Giandonato guida il centrocampo dei sardi

Gli ultrà del club Rangers resteranno fuori dallo stadio per protesta. All’Adriatico solo col Green pass
PESCARA. Stasera ci sarà la prima gara ufficiale del Pescara, dopo le sgambate estive che finora hanno dato poche indicazioni. Contro l’Olbia, quindi, si inizierà a capire il livello di preparazione dei biancazzurri a meno di 10 giorni dal debutto in campionato. Sarà una gara contro una squadra che farà parte dello stesso girone (B) del Delfino.
I sardi, guidati da Max Canzi per il secondo anno di fila, si affidano all’esperienza del centrocampista abruzzese Manuel Giandonato. Classe 1991, casolano doc, Giandonato è alla terza stagione con i sardi ed è il cervello della squadra. Nel 4-3-1-2 disegnato da Canzi, lui sarà il play con Occhioni e Lella mezze ali.
Il 21enne ex Cagliari Roberto Biancu, invece, sarà il trequartista che dovrà supportare la coppia d’attacco formata da Ragatzu, ex Cagliari e Verona, e King Udohm, cresciuto nel vivaio della Juventus.

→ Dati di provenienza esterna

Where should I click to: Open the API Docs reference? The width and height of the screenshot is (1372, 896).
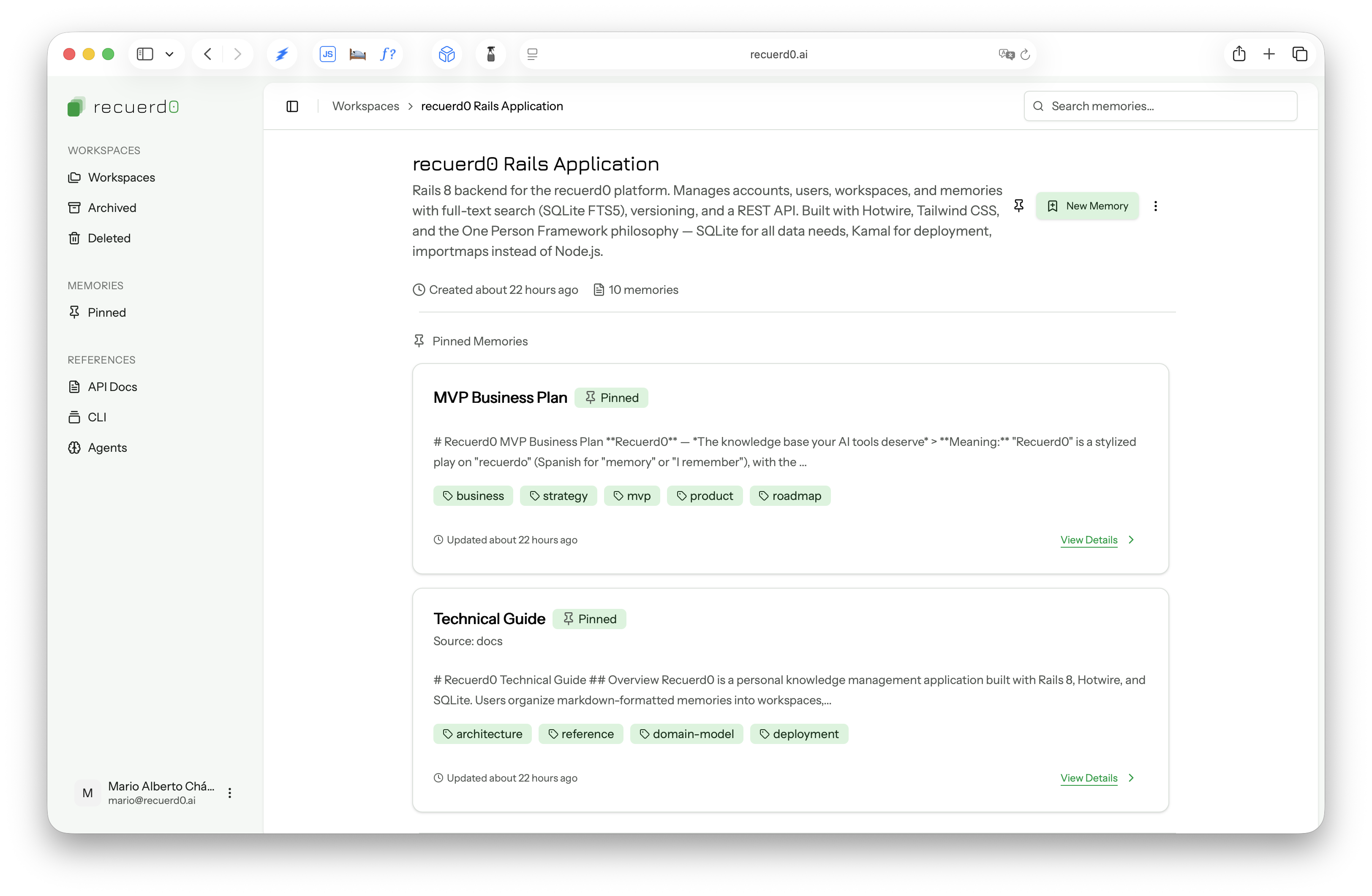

Non ci sarà l’ex biancazzurro Andrea Cocco. L’attaccante, infatti, ieri ha rescisso il contratto ed è alla ricerca di una nuova squadra. In difesa, invece, spazio all’esperto Emerson (ex Reggina e Livorno) che agirà al centro del pacchetto arretrato con La Rosa. Arboleda e Travaglini saranno i due laterali.

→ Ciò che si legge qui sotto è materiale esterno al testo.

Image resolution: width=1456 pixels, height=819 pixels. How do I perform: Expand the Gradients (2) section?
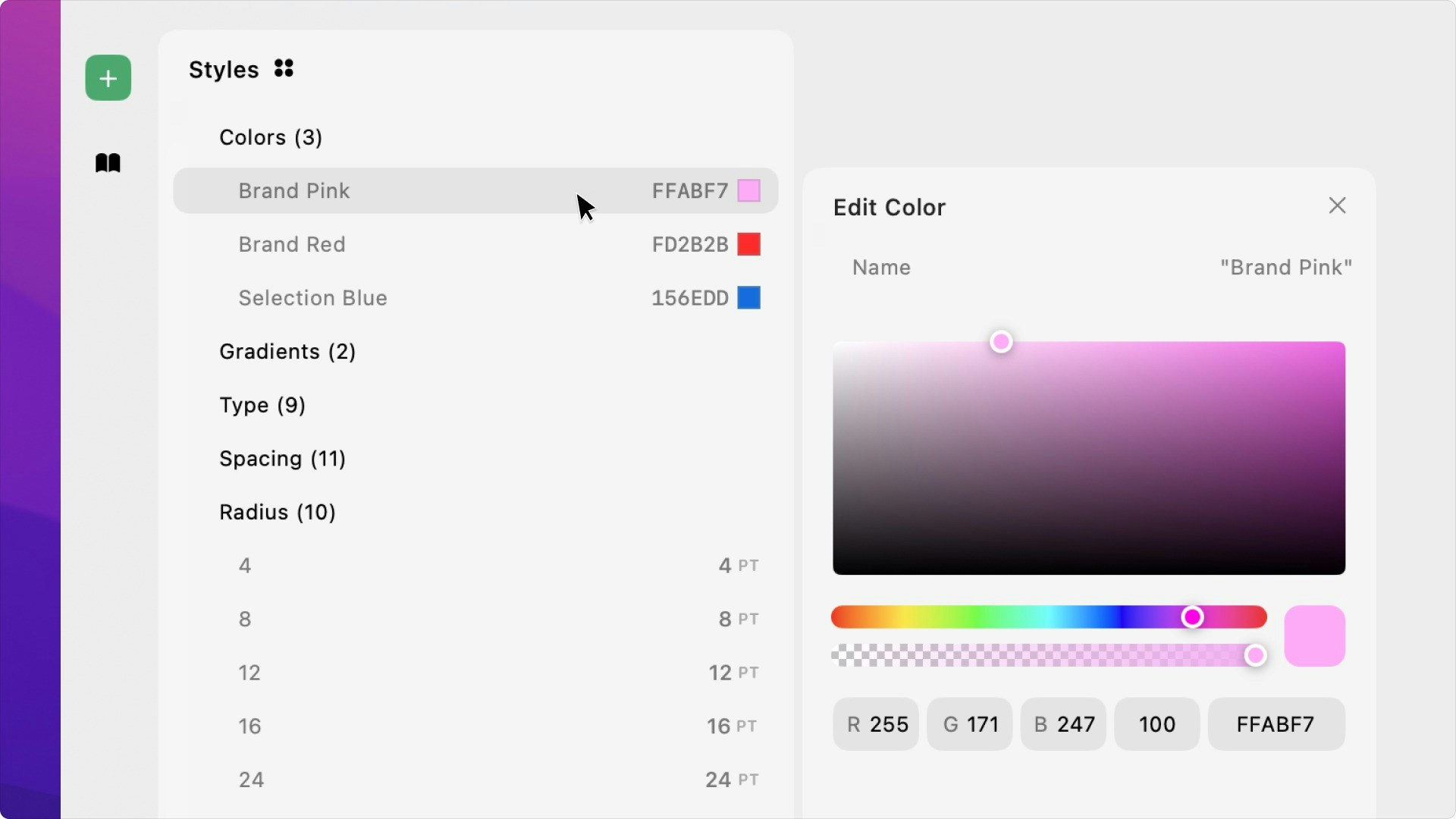tap(287, 352)
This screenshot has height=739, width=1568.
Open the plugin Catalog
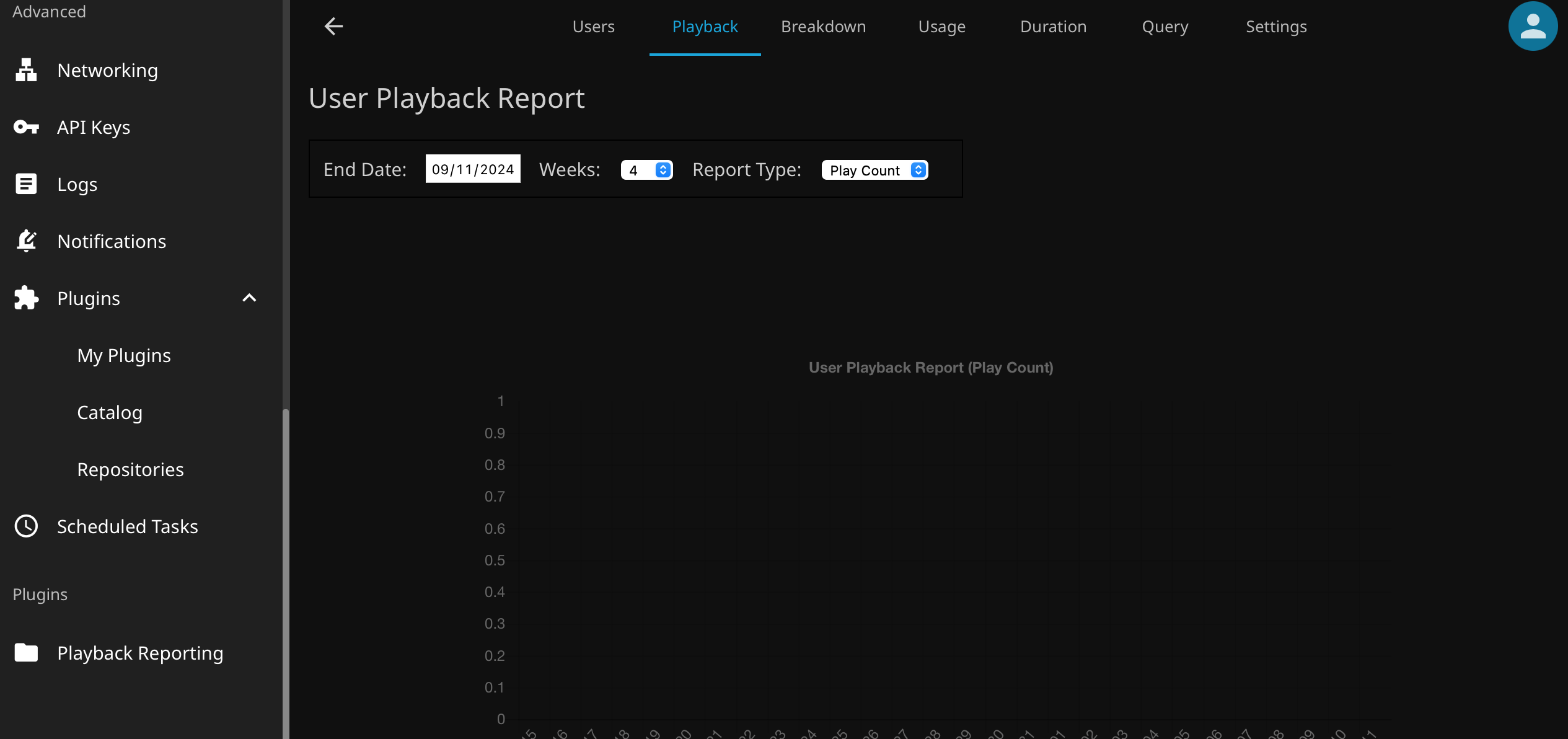110,412
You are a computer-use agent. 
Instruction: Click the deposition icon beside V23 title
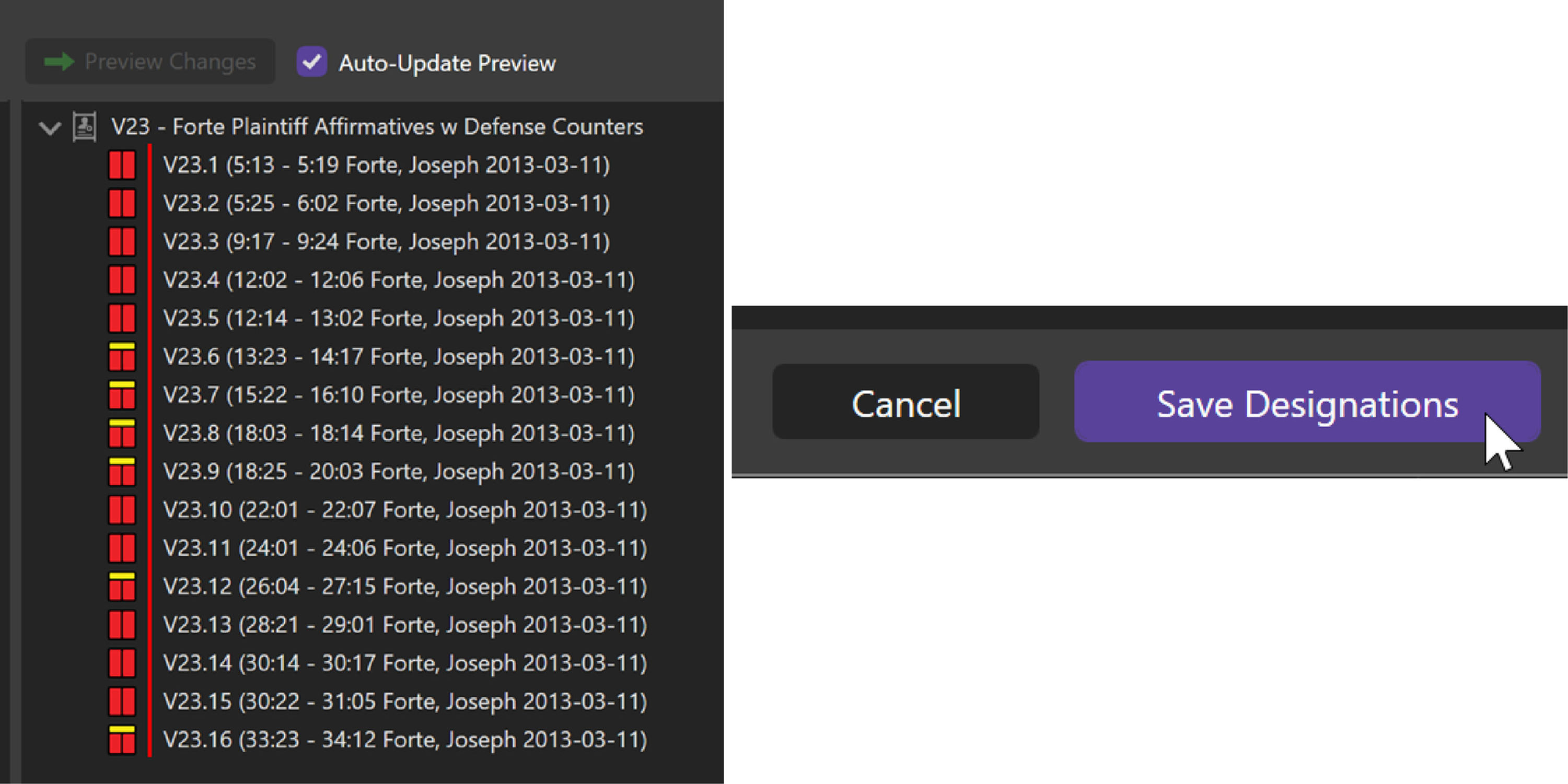85,126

Stadio e tifosi. A causa delle disposizioni anti Covid, però, l’Adriatico potrà essere riempito solo al 50 per cento e sarà possibile accedere solo mostrando il Green pass all’ingresso. I biglietti per il match saranno acquistabili online (sul sito www.vivaticket.com) e in tutti i punti vendita Vivaticket della regione. Questi i prezzi: curva nord 10 euro intero (7 ridotto), tribuna adriatica 15 intero e 10,50 ridotto, tribuna Maiella laterale 25 euro intero e 17,50 ridotto, tribuna Maiella centrale 35 euro e ridotto 24,50.

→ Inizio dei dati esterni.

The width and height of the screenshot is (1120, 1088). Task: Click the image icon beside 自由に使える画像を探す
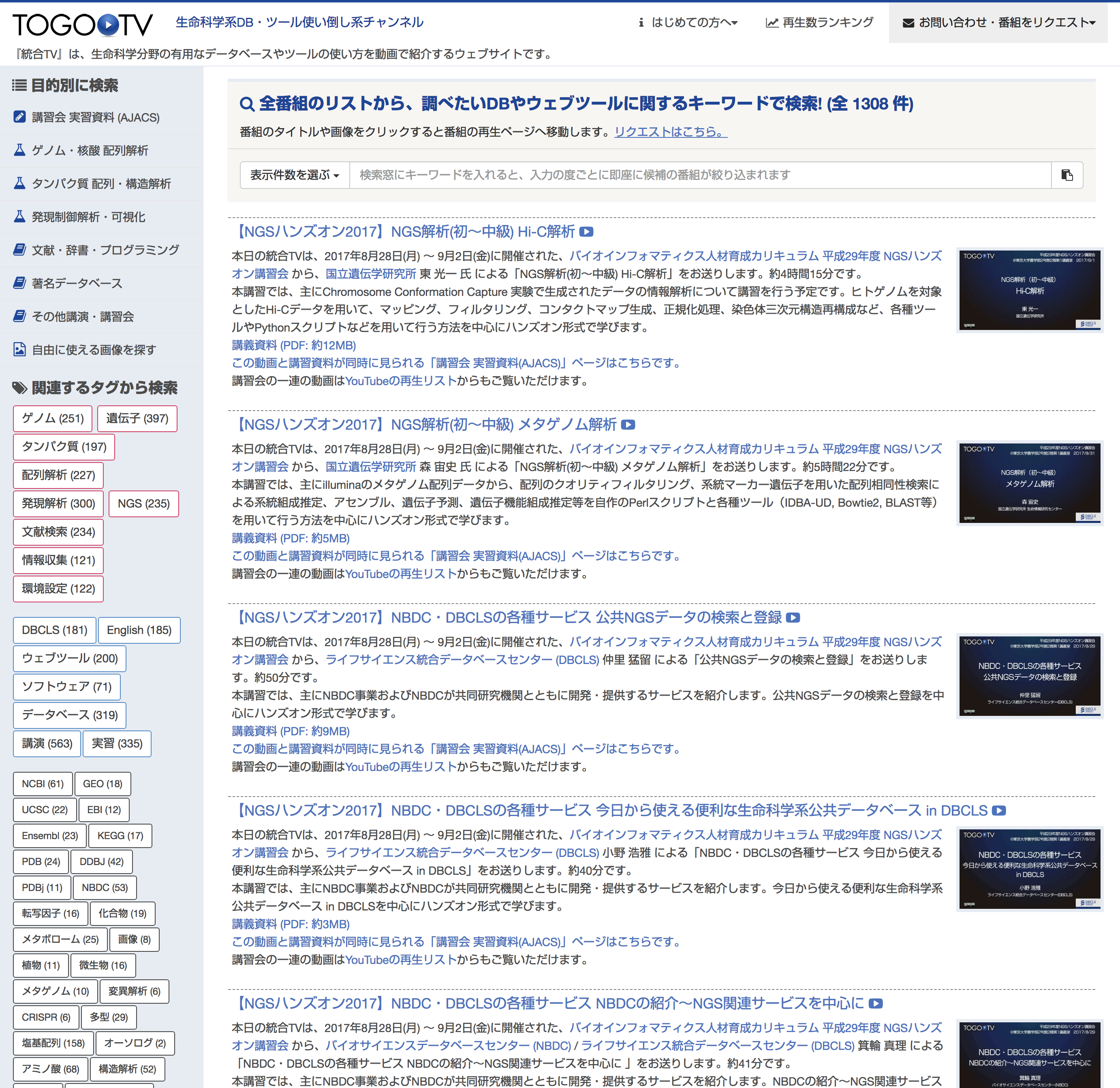(19, 350)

Allo stadio, però, per protesta non ci saranno gli ultrà del club Rangers. «Purtroppo non ci siamo ancora lasciati completamente alle spalle questa maledetta pandemia con tutte le restrizioni che a livello sociale comporta; limitazioni che ovviamente interessano anche gli eventi sportivi all’interno degli stadi», scrivono gli ultrà in una nota diffusa ieri. «Proprio per questo noi saremo fuori la Nord, e saremo pronti a spiegare a tutti quella che sarà la nostra decisione riguardo la possibilità di entrare nel nostro stadio dopo troppo tempo di assenza senza che però venga snaturato il nostro modo di vivere gli spalti, sapendo che, se ciò non fosse possibile, a malincuore aspetteremo momenti migliori». (l.d.m.)